I fully expected the Hobos to walk this game, but in reality, they were being refreshingly awful. There wasn’t many Alloa fans, maybe no more than a hundred, but they all seemed to know each other. As their team battled heroically on the pitch, and after seeing how big the town of Cowdenbeath is, it made me realise that a football club really is the focal point of a community, maybe even more so up in Scotland. I can understand that the lure of the Old Firm could be too much of an attraction to resist for some, but the sense of identity a football club gives a town’s inhabitants, shouldn’t be underestimated.
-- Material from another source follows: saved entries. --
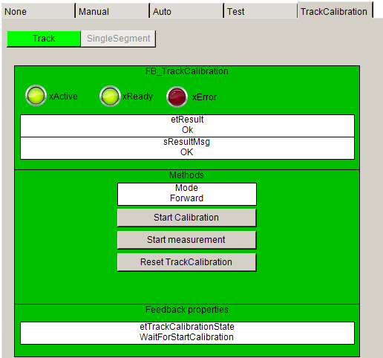Toggle the green Track mode button
The image size is (383, 358).
point(44,39)
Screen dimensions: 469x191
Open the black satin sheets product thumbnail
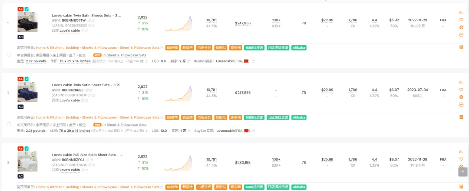(x=27, y=22)
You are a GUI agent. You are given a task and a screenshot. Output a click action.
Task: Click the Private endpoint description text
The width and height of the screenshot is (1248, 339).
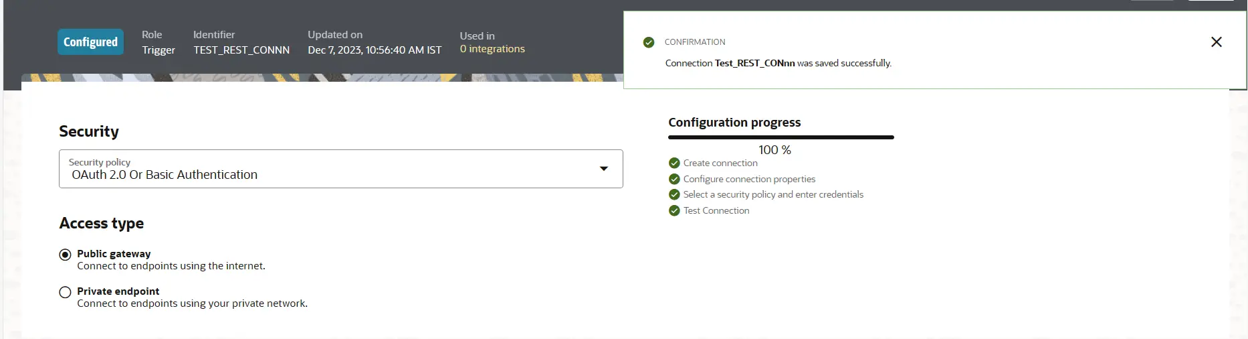tap(192, 303)
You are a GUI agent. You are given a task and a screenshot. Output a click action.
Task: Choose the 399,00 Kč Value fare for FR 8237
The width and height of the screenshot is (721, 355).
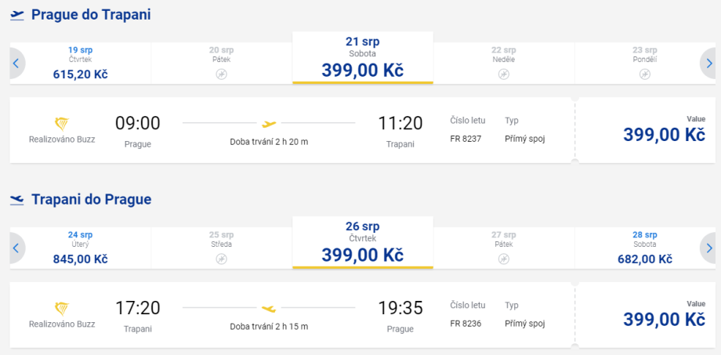(664, 133)
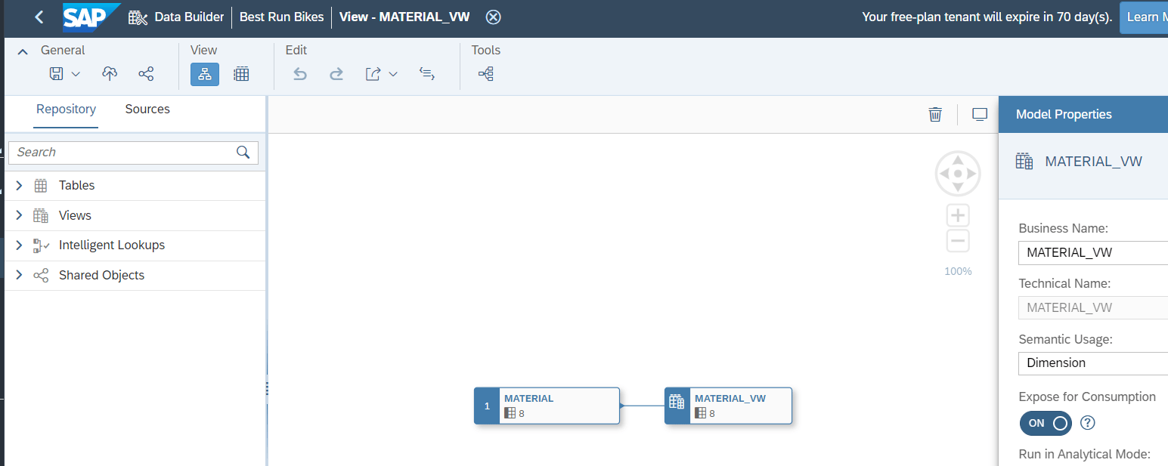
Task: Open the Semantic Usage dropdown showing Dimension
Action: (1092, 363)
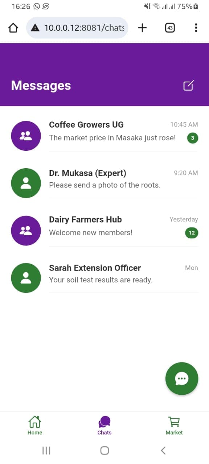Open the browser overflow three-dot menu
This screenshot has width=209, height=464.
196,28
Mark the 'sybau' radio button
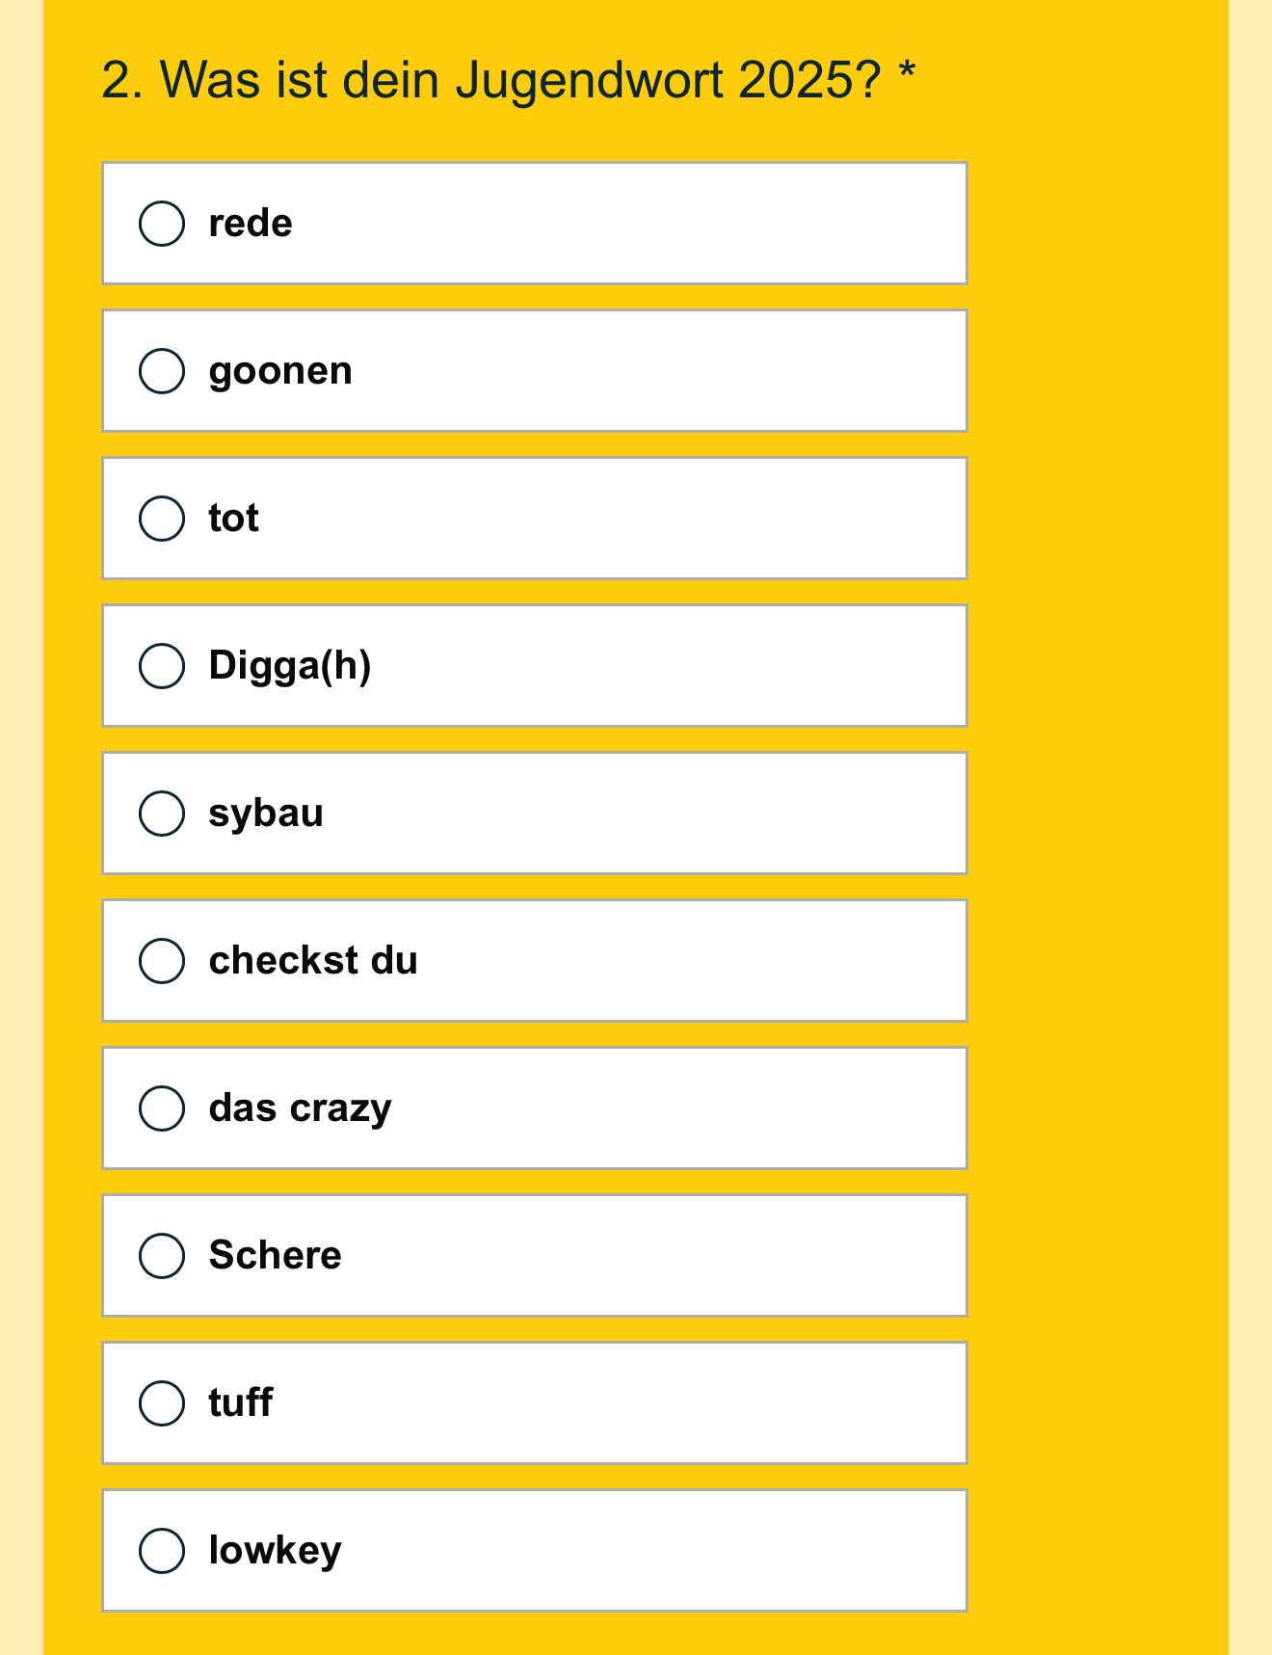 162,814
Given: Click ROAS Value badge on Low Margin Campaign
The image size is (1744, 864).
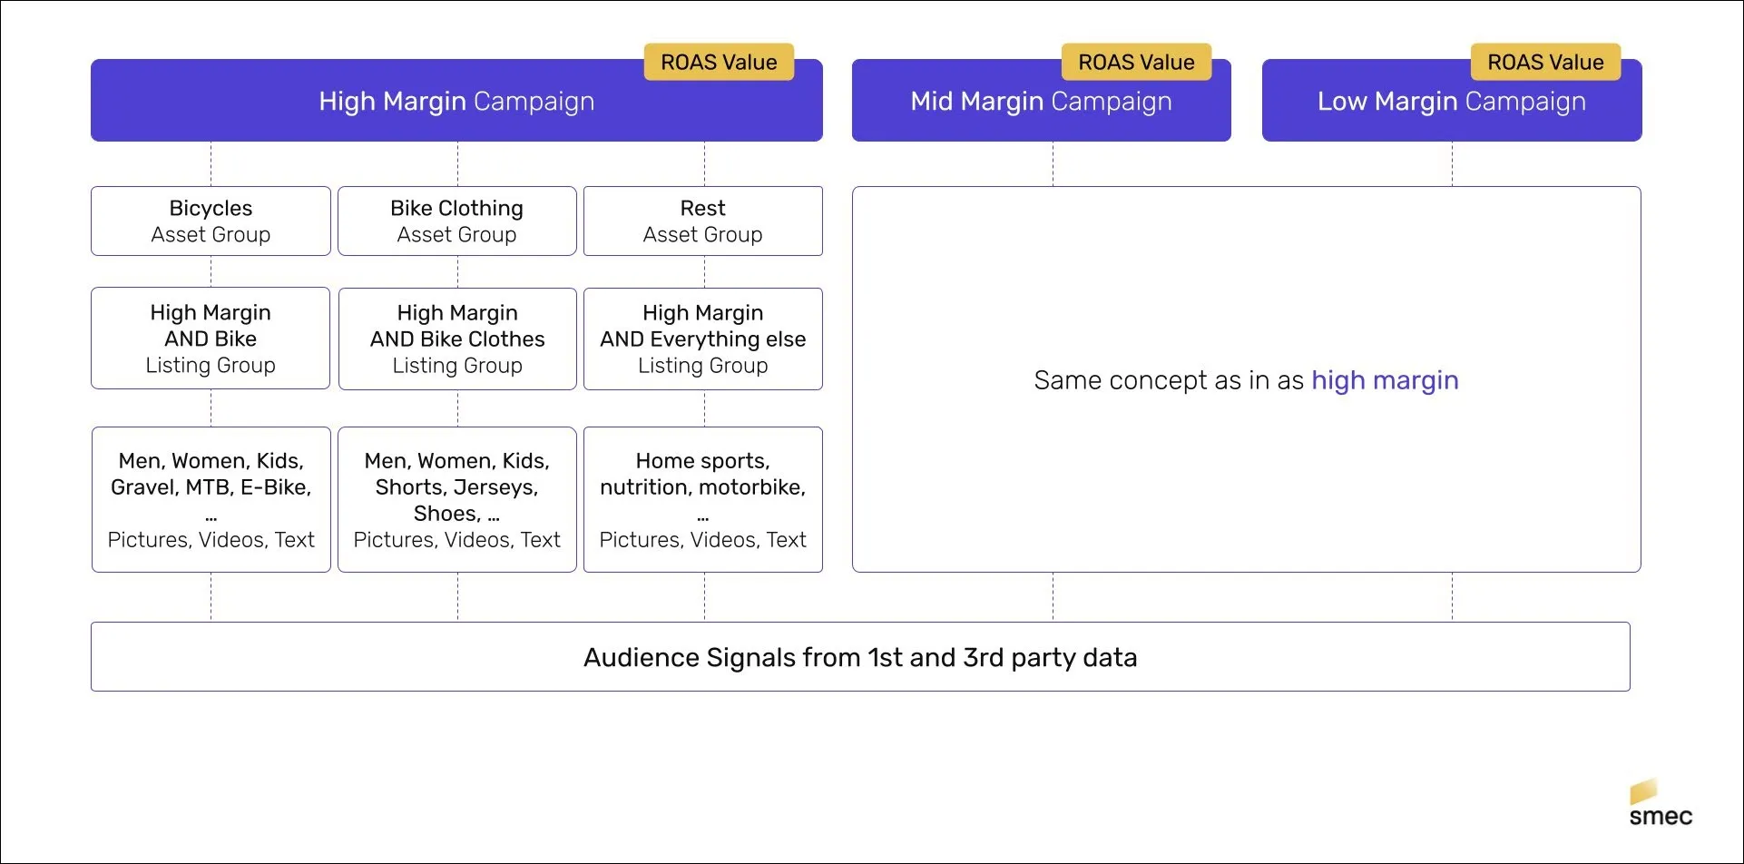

As the game wore on, the more the few Hobos that had bothered to turn up, grew restless. Halftime brought a chorus of boos from the home fans, but nothing but a rapturous applause from the away end. I went down underneath the stand to get something to eat. The steak pies are nowhere near as good as the ones at Hearts, but then you could say I’m biased. The word ‘plucky’ is bandied about a lot in football, so I’ll have my ticket checked as I climb on to that particular cliche bandwagon, Alloa were plucky, the longer the game moved on, the more hope morphed into belief. The belief vanished with three quarters of the game gone, when the expected first goal finally turned up. The Hobos hadn’t deserved it on the balance of their ineptitude, but not only did they take the lead, but they nobbled the keeper in the process. It didn’t seem fair, not at least on the goalie, who had to be replaced. The collective groan that had accompanied the goal, had been almost as loud as the cheers from the home support, Hibs had a second ruled out for offside, which it obviously was, even with it being the other end of the pitch, (Did I say I was a tad biased against Hobos?) a 1:0 scoreline was about right for the contest, but just at the start of the added minutes, the green side of Edinburgh, (Or moldy, as the maroon bedecked have remarked) scored a second. 2:0, though it felt more like 0:2, was how it finished.
Not knowing how long it would take to get back to the station, and wanting to find Born In The Borders, before getting the 18:06 train home, I put a bit of speed on.
“Not the coldest steps in the country anymore Sis”
The reconnaissance mission proved fruitless, once I’d got back to Waverly, so I relied on some advice that my Mom gave me as I kid, (Other than don’t eat yellow snow) and I asked a copper. That proved even more fruitless, so I asked a cleaner, who had not only heard of it, he was good enough to give me directions. So Mom, (May she rest in peace) don’t ask a policeman, they’re useless, ask one of your own. I bounded back up Waverly steps to the little shopping mall that they’ve built, (How times change Val) and found Born In The Borders.
“A Pole poser, not dancer”
I had enough time for a pint, and I wasn’t disappointed with the ale or the service. To my eternal shame, the Polish girls name was beyond my linguistic capabilities, but I tried explaining what this blog is about, to her. She understood until I tried explaining football rivalries, as I mentioned that I’d been on a ground hop to Hibs, but my Scottish allegiances were with Hearts. I initially called Hibs Hobos, and I was a Jambo, (Or part-time) the more I explained, deliberately trying to keep it as simple as I could, the more vacant her expression became. She looked to her work colleague for help, who, having no concept of what a ground hopper was, couldn’t. To them, I was a strange English bloke, so at least that translated across sufficiently. Leaving them confused but entertained, I made my way down to the platform. Boarding the train when it arrived, playlist was soon on shuffle, sleep was not long behind, waking up with enough time to gather my wits about me and get back to the flat.